Thanks for your suggestions. I will try to do what I can, but I 
think there may be some problems because of differences in 
terminals. Although some of them should not be the problem :)
October 25, 2012
Re: [RFC] ColorD
Walter Bright wrote:
> On 10/22/2012 3:55 AM, Andrei Alexandrescu wrote:> On 10/22/12 9:47
> AM, Jens Mueller wrote:
> >> This is probably interesting for Phobos. But I'm not the one to make a
> >> decision. The core Phobos developers should decide.
> >> Hopefully somebody is reading this.
> >
> > Off the top of my head something that is specific for only certain systems
> > (Unixen in this case) is decidedly of less Phobos interest. We could,
> > nevertheless, put such functionality in system-specific modules.
> 
> A module that only sets the console color is a little too light to
> be a phobos entry.
> 
> A more comprehensive module that included:
> 
> 1. getting mouse input

Anybody an idea how to this on Linux?

> 2. getting size of the console

This is easy if you just mean the number of lines and columns.

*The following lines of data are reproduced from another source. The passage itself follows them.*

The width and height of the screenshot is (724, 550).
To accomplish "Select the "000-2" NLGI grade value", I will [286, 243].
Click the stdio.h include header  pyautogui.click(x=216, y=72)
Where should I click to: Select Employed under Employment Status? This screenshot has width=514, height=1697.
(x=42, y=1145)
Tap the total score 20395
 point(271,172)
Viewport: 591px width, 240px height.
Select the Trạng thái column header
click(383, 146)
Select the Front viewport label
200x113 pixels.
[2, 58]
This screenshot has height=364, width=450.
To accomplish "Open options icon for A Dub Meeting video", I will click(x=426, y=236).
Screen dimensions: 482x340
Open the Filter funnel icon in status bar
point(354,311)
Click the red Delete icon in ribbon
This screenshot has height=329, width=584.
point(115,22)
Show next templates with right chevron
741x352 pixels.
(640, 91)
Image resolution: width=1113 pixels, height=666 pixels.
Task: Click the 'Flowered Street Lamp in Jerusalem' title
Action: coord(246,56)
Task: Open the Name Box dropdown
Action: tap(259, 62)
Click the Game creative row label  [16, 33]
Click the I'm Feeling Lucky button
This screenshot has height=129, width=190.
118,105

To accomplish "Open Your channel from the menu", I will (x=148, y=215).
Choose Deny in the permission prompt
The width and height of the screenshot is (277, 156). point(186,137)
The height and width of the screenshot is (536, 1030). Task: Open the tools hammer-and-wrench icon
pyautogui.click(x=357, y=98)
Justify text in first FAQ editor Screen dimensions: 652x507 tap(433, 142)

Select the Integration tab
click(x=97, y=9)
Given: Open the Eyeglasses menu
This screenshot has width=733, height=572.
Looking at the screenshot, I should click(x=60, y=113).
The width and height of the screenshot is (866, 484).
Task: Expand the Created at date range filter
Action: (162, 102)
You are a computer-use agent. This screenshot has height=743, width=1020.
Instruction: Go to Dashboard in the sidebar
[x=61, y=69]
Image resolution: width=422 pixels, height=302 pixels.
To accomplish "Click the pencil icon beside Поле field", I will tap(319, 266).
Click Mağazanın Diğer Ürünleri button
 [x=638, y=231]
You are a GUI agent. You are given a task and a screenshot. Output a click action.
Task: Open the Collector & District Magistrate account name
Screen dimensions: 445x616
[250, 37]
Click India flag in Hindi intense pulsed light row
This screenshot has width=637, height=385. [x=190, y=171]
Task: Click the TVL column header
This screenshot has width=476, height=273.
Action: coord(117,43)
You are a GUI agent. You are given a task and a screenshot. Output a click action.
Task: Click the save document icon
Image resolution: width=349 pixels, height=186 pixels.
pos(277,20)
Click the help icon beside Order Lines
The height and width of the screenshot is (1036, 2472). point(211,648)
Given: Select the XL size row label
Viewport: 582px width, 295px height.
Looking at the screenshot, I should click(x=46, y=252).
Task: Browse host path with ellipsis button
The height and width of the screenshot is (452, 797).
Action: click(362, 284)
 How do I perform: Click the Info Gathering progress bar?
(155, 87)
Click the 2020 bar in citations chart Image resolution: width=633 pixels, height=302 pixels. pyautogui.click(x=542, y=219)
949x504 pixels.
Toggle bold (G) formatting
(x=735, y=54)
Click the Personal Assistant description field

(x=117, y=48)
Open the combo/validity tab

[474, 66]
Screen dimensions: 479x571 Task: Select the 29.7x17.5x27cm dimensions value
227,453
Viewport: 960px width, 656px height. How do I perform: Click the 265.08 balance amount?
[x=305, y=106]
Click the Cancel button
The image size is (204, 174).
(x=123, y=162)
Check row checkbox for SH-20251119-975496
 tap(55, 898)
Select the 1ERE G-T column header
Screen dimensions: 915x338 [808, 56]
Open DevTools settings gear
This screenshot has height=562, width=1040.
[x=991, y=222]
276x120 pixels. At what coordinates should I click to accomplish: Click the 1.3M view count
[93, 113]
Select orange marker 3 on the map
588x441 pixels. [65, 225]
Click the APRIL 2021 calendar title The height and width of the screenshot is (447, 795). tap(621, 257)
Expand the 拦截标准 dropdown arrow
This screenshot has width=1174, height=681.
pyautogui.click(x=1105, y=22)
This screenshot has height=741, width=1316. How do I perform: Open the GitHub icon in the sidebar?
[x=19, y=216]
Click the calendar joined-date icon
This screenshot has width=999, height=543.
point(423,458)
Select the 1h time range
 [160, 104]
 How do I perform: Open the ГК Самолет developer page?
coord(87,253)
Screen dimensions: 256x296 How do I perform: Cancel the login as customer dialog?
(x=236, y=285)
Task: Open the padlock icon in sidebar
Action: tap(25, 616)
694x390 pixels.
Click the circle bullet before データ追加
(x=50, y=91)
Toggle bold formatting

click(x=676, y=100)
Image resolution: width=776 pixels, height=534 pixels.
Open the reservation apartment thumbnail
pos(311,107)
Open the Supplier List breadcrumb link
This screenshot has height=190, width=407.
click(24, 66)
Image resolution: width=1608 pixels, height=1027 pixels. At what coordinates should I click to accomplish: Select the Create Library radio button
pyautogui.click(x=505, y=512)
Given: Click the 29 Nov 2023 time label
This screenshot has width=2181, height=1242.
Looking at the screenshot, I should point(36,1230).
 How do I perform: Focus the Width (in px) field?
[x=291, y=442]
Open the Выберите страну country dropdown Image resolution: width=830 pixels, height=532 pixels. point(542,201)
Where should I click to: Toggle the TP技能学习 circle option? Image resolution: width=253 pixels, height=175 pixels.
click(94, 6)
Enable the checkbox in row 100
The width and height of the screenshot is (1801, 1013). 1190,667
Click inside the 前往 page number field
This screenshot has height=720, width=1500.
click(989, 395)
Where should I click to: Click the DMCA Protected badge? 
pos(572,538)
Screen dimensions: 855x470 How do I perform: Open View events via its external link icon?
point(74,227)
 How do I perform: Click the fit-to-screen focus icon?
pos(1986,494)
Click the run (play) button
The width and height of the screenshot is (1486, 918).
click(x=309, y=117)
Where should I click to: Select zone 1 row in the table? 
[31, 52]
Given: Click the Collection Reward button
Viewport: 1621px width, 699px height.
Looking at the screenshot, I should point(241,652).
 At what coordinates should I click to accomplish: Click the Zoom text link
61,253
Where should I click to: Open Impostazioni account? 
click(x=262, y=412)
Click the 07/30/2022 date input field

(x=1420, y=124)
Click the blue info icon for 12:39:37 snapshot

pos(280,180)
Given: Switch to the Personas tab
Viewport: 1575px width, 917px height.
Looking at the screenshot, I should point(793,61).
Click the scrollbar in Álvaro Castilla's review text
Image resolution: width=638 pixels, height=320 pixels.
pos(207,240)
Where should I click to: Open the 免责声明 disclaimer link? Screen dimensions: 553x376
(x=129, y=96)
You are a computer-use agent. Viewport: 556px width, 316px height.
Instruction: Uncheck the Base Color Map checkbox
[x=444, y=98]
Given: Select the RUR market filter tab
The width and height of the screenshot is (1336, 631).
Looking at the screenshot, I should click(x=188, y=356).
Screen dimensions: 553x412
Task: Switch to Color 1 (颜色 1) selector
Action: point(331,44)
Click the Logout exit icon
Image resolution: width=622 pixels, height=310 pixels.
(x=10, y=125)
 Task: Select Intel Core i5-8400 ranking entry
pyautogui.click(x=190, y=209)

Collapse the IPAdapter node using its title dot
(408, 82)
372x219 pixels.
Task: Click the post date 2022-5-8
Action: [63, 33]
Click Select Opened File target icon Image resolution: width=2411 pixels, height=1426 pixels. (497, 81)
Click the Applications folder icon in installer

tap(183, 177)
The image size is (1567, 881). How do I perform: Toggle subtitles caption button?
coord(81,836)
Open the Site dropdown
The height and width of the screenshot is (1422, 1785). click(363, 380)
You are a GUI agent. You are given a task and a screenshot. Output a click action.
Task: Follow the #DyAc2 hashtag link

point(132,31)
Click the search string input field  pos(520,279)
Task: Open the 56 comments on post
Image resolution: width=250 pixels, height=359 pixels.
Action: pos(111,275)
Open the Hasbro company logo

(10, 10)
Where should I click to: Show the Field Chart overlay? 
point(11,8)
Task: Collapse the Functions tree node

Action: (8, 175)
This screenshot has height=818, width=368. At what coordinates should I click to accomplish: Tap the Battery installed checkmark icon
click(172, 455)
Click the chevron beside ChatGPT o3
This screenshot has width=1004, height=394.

> 3. moving the cursor around

This also assuming you just want something like, move 10 lines up, 3
lines right etc.

> 4. drawing boxes in the console window

Should this be done by moving the cursor and inserting characters such
that you have a box in the end?

> 5. setting the contents of the title bar

The title bar of what?

> 6. supporting cut/paste

Don't know how to do this? Anybody a starting point?

> 7. getting no-echo raw input

Tried this but couldn't make it work yet. This is useful for passwords
prompts, right?

> 8. setting the size of the cursor

The size of the cursor? Why should I want to change its size?